■ **WORK REQUIRED**:
Every line of the material below should be repeated exactly.

### INFORMATION SUPPLIED

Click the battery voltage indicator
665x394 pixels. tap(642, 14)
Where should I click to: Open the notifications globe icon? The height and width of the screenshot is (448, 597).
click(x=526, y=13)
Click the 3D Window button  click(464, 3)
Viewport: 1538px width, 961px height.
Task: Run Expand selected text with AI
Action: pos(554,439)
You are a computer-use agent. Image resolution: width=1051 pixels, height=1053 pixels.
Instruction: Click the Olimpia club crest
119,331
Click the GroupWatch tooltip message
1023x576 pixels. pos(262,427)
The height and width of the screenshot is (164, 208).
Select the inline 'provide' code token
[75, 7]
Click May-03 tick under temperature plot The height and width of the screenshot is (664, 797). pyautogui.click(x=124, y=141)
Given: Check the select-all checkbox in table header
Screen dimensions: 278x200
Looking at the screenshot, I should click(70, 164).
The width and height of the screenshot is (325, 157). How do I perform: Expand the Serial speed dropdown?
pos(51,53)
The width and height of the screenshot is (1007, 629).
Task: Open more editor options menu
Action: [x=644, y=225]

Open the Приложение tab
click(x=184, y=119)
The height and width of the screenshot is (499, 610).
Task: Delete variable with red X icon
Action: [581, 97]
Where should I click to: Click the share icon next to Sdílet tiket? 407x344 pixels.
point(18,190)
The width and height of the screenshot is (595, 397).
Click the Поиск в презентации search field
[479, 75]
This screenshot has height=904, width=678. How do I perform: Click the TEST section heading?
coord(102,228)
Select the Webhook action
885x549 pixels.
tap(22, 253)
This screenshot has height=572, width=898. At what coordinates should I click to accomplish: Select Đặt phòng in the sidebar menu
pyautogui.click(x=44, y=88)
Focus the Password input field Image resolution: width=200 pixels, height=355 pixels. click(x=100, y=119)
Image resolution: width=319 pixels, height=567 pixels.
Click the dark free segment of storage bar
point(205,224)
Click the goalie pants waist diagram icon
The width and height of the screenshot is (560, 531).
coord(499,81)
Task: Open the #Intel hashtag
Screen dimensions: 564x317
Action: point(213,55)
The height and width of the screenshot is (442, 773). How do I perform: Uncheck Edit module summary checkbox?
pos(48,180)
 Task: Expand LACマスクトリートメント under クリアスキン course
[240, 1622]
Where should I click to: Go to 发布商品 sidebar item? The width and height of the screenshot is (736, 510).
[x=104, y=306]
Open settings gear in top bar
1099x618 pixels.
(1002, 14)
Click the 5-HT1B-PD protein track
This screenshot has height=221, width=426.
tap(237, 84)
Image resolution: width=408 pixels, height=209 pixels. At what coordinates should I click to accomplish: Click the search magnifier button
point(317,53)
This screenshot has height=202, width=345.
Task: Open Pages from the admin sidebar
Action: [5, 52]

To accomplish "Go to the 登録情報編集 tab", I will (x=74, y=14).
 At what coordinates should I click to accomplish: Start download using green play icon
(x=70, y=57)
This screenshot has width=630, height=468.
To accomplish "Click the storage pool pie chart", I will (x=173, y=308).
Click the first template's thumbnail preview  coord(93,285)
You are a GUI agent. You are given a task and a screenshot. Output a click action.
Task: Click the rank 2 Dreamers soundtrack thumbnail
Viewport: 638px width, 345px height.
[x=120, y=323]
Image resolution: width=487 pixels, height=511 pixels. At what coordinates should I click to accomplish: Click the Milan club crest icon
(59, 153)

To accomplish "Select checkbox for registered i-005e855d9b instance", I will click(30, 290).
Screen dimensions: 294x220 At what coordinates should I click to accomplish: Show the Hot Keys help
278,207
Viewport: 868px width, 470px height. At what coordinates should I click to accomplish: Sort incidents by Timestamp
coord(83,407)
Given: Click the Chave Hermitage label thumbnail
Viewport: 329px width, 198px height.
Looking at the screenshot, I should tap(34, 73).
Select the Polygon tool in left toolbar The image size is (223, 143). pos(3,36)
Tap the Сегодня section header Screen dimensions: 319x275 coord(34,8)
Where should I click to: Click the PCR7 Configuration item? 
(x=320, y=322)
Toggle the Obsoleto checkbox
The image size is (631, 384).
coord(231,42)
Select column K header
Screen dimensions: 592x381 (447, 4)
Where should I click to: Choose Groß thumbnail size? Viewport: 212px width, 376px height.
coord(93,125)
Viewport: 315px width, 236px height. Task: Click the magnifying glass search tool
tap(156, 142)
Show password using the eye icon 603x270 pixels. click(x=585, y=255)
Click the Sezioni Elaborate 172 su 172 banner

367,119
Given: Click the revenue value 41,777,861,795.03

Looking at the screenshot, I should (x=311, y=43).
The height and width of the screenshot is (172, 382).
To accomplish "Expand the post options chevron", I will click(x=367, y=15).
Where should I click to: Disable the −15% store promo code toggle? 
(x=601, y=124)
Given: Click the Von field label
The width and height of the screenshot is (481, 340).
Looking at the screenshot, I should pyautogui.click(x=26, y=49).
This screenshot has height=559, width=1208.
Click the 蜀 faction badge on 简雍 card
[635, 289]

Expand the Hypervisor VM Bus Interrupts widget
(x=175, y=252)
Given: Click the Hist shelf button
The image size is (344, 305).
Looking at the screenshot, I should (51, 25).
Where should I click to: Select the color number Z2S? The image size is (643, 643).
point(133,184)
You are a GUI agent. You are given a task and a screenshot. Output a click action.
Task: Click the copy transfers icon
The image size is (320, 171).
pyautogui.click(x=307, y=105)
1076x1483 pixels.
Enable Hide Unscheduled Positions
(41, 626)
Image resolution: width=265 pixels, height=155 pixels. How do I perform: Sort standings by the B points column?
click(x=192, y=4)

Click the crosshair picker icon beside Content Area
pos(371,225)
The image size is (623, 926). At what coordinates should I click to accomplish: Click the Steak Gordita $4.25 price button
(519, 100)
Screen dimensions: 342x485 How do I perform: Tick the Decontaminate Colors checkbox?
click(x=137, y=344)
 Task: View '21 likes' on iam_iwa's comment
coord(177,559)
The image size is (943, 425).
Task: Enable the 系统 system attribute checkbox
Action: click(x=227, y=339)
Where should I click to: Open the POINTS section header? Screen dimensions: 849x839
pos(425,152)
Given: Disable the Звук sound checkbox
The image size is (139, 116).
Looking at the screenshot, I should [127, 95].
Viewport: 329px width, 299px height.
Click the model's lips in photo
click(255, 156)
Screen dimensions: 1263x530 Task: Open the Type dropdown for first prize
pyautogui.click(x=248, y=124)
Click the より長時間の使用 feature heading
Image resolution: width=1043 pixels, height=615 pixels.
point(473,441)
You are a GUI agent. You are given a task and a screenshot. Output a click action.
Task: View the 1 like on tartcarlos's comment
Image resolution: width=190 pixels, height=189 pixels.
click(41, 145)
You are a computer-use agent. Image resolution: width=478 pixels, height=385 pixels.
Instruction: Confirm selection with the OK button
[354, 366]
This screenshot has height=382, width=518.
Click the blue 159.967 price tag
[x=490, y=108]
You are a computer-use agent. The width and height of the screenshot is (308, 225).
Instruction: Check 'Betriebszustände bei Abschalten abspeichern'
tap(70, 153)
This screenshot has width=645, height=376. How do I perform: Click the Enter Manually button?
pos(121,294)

######

■ **SOLUTION BELOW**:
Click the battery voltage indicator
665x394 pixels. tap(642, 14)
Where should I click to: Open the notifications globe icon? The height and width of the screenshot is (448, 597).
click(x=526, y=13)
Click the 3D Window button  click(464, 3)
Viewport: 1538px width, 961px height.
Task: Run Expand selected text with AI
Action: pos(554,439)
You are a computer-use agent. Image resolution: width=1051 pixels, height=1053 pixels.
Instruction: Click the Olimpia club crest
119,331
Click the GroupWatch tooltip message
1023x576 pixels. pos(262,427)
The height and width of the screenshot is (164, 208).
Select the inline 'provide' code token
[75, 7]
Click May-03 tick under temperature plot The height and width of the screenshot is (664, 797). pyautogui.click(x=124, y=141)
Given: Check the select-all checkbox in table header
Screen dimensions: 278x200
Looking at the screenshot, I should click(70, 164).
The width and height of the screenshot is (325, 157). How do I perform: Expand the Serial speed dropdown?
pos(51,53)
The width and height of the screenshot is (1007, 629).
Task: Open more editor options menu
Action: [x=644, y=225]

Open the Приложение tab
click(x=184, y=119)
The height and width of the screenshot is (499, 610).
Task: Delete variable with red X icon
Action: [581, 97]
Where should I click to: Click the share icon next to Sdílet tiket? 407x344 pixels.
point(18,190)
The width and height of the screenshot is (595, 397).
Click the Поиск в презентации search field
[479, 75]
This screenshot has height=904, width=678. How do I perform: Click the TEST section heading?
coord(102,228)
Select the Webhook action
885x549 pixels.
tap(22, 253)
This screenshot has height=572, width=898. At what coordinates should I click to accomplish: Select Đặt phòng in the sidebar menu
pyautogui.click(x=44, y=88)
Focus the Password input field Image resolution: width=200 pixels, height=355 pixels. click(x=100, y=119)
Image resolution: width=319 pixels, height=567 pixels.
Click the dark free segment of storage bar
point(205,224)
Click the goalie pants waist diagram icon
The width and height of the screenshot is (560, 531).
coord(499,81)
Task: Open the #Intel hashtag
Screen dimensions: 564x317
Action: point(213,55)
The height and width of the screenshot is (442, 773). How do I perform: Uncheck Edit module summary checkbox?
pos(48,180)
 Task: Expand LACマスクトリートメント under クリアスキン course
[240, 1622]
Where should I click to: Go to 发布商品 sidebar item? The width and height of the screenshot is (736, 510).
[x=104, y=306]
Open settings gear in top bar
1099x618 pixels.
(1002, 14)
Click the 5-HT1B-PD protein track
This screenshot has height=221, width=426.
tap(237, 84)
Image resolution: width=408 pixels, height=209 pixels. At what coordinates should I click to accomplish: Click the search magnifier button
point(317,53)
This screenshot has height=202, width=345.
Task: Open Pages from the admin sidebar
Action: [5, 52]

To accomplish "Go to the 登録情報編集 tab", I will (x=74, y=14).
 At what coordinates should I click to accomplish: Start download using green play icon
(x=70, y=57)
This screenshot has width=630, height=468.
To accomplish "Click the storage pool pie chart", I will (x=173, y=308).
Click the first template's thumbnail preview  coord(93,285)
You are a GUI agent. You are given a task and a screenshot. Output a click action.
Task: Click the rank 2 Dreamers soundtrack thumbnail
Viewport: 638px width, 345px height.
[x=120, y=323]
Image resolution: width=487 pixels, height=511 pixels. At what coordinates should I click to accomplish: Click the Milan club crest icon
(59, 153)

To accomplish "Select checkbox for registered i-005e855d9b instance", I will click(30, 290).
Screen dimensions: 294x220 At what coordinates should I click to accomplish: Show the Hot Keys help
278,207
Viewport: 868px width, 470px height. At what coordinates should I click to accomplish: Sort incidents by Timestamp
coord(83,407)
Given: Click the Chave Hermitage label thumbnail
Viewport: 329px width, 198px height.
Looking at the screenshot, I should tap(34, 73).
Select the Polygon tool in left toolbar The image size is (223, 143). pos(3,36)
Tap the Сегодня section header Screen dimensions: 319x275 coord(34,8)
Where should I click to: Click the PCR7 Configuration item? 
(x=320, y=322)
Toggle the Obsoleto checkbox
The image size is (631, 384).
coord(231,42)
Select column K header
Screen dimensions: 592x381 (447, 4)
Where should I click to: Choose Groß thumbnail size? Viewport: 212px width, 376px height.
coord(93,125)
Viewport: 315px width, 236px height. Task: Click the magnifying glass search tool
tap(156, 142)
Show password using the eye icon 603x270 pixels. click(x=585, y=255)
Click the Sezioni Elaborate 172 su 172 banner

367,119
Given: Click the revenue value 41,777,861,795.03

Looking at the screenshot, I should (x=311, y=43).
The height and width of the screenshot is (172, 382).
To accomplish "Expand the post options chevron", I will click(x=367, y=15).
Where should I click to: Disable the −15% store promo code toggle? 
(x=601, y=124)
Given: Click the Von field label
The width and height of the screenshot is (481, 340).
Looking at the screenshot, I should pyautogui.click(x=26, y=49).
This screenshot has height=559, width=1208.
Click the 蜀 faction badge on 简雍 card
[635, 289]

Expand the Hypervisor VM Bus Interrupts widget
(x=175, y=252)
Given: Click the Hist shelf button
The image size is (344, 305).
Looking at the screenshot, I should (51, 25).
Where should I click to: Select the color number Z2S? The image size is (643, 643).
point(133,184)
You are a GUI agent. You are given a task and a screenshot. Output a click action.
Task: Click the copy transfers icon
The image size is (320, 171).
pyautogui.click(x=307, y=105)
1076x1483 pixels.
Enable Hide Unscheduled Positions
(41, 626)
Image resolution: width=265 pixels, height=155 pixels. How do I perform: Sort standings by the B points column?
click(x=192, y=4)

Click the crosshair picker icon beside Content Area
pos(371,225)
The image size is (623, 926). At what coordinates should I click to accomplish: Click the Steak Gordita $4.25 price button
(519, 100)
Screen dimensions: 342x485 How do I perform: Tick the Decontaminate Colors checkbox?
click(x=137, y=344)
 Task: View '21 likes' on iam_iwa's comment
coord(177,559)
The image size is (943, 425).
Task: Enable the 系统 system attribute checkbox
Action: click(x=227, y=339)
Where should I click to: Open the POINTS section header? Screen dimensions: 849x839
pos(425,152)
Given: Disable the Звук sound checkbox
The image size is (139, 116).
Looking at the screenshot, I should [127, 95].
Viewport: 329px width, 299px height.
Click the model's lips in photo
click(255, 156)
Screen dimensions: 1263x530 Task: Open the Type dropdown for first prize
pyautogui.click(x=248, y=124)
Click the より長時間の使用 feature heading
Image resolution: width=1043 pixels, height=615 pixels.
point(473,441)
You are a GUI agent. You are given a task and a screenshot. Output a click action.
Task: View the 1 like on tartcarlos's comment
Image resolution: width=190 pixels, height=189 pixels.
click(41, 145)
You are a computer-use agent. Image resolution: width=478 pixels, height=385 pixels.
Instruction: Confirm selection with the OK button
[354, 366]
This screenshot has height=382, width=518.
Click the blue 159.967 price tag
[x=490, y=108]
You are a computer-use agent. The width and height of the screenshot is (308, 225).
Instruction: Check 'Betriebszustände bei Abschalten abspeichern'
tap(70, 153)
This screenshot has width=645, height=376. How do I perform: Click the Enter Manually button?
pos(121,294)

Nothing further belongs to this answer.